# Questton To all AT members



## deerhunter7273 (Mar 22, 2010)

Today we went to a local 3d shoot, we went in and signed up and paid to shoot, then the group went out to the practice bags to shoot a couple arrows before we went out on the course. One of the guys in my group pull his bow back and the limb cracked on his bow. So we told him to go back inside to see if the club would give him is money back since he was not going to be able to shoot today. So he went inside and told them what had happened and they just laught at him and told no, once you pay and sign up there is no refund. I think that this is a load of crap and I will never go back to that club ever agine. I was wondering what the AT members thought of this. please let me know what you think.


----------



## LCA (Apr 20, 2009)

Where was this at?


----------



## deerhunter7273 (Mar 22, 2010)

I really do not want to slam the club by posting there name. But we are never going to go back to that club becasue of this and i really like shooting there.


----------



## asa_low12 (Mar 15, 2008)

The guys around here would have refunded. Personally I would told them not to spend it all in one place because you have just lost $10x6months (or however many months they have a shoot) x years and years. Plus everybody else's money that doesn't come to your shoot after I tell them how big of baby's you are.

Would it have been possible for him to shoot one of you guy's bows? 

Orrrrr.... You could all get 80lb omens with some aluminum 27's...

**Challenge 1**
In the forum thread about the 3D shoot refund, what happened when one group member drew his bow at the practice bags?
**Challenge 2**
In the 3D shoot refund thread, explain why asa_low12 says the club lost far more than a single entry fee.
**Challenge 3**
Write the next post that would follow in the forum thread about the 3D shoot refund.

**Supplied material**
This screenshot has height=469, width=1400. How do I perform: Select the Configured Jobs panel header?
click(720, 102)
...
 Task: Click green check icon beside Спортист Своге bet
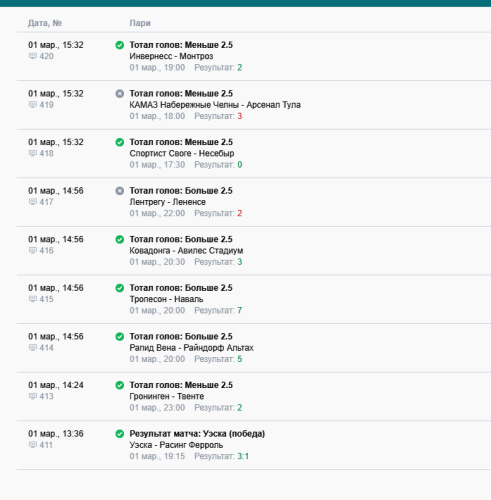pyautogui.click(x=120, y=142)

**Written reply 1**
The limb on his bow cracked.

**Written reply 2**
asa_low12 would have stopped coming, so the club would lose $10 for every shoot month for years. It would also lose money from others who stay away after hearing how the club acted.

**Written reply 3**
----------



## deerhunter7273 (Mar 22, 2010)

he tried to shoot my bow since we both shoot fingers but my setup did not work for him and his draw length is 1.5 inches longer than mine.


----------



## BROX (Sep 29, 2005)

Was at a shoot this weekend where the people running it refunded some peoples money


----------



## bigcountry24 (May 11, 2007)

Man that's a load of sh.. not only would we have given his money back but try to find him a bow to shoot hate for someone to have that happen to them


----------



## deerhunter7273 (Mar 22, 2010)

I would not have had a problem with the club if his bow would have broke out on the course, but are the practice bags before entering the course I think that it is a bunch of BS


----------



## bow-legged (Nov 26, 2002)

I would give him his money back. I hate to see someone not have a good time or have problems.


----------



## P&y only (Feb 26, 2009)

Absolutely ridiculous and certainly worthy of tossing there name on here with a big ole Thanks Guys!


----------



## 3Dblackncamo (Jul 22, 2009)

I would give his money back if he had shot 5 targets and his bow cracked a limb, I want people to come back and have agood time while you are there


----------



## Daniel Boone (May 31, 2002)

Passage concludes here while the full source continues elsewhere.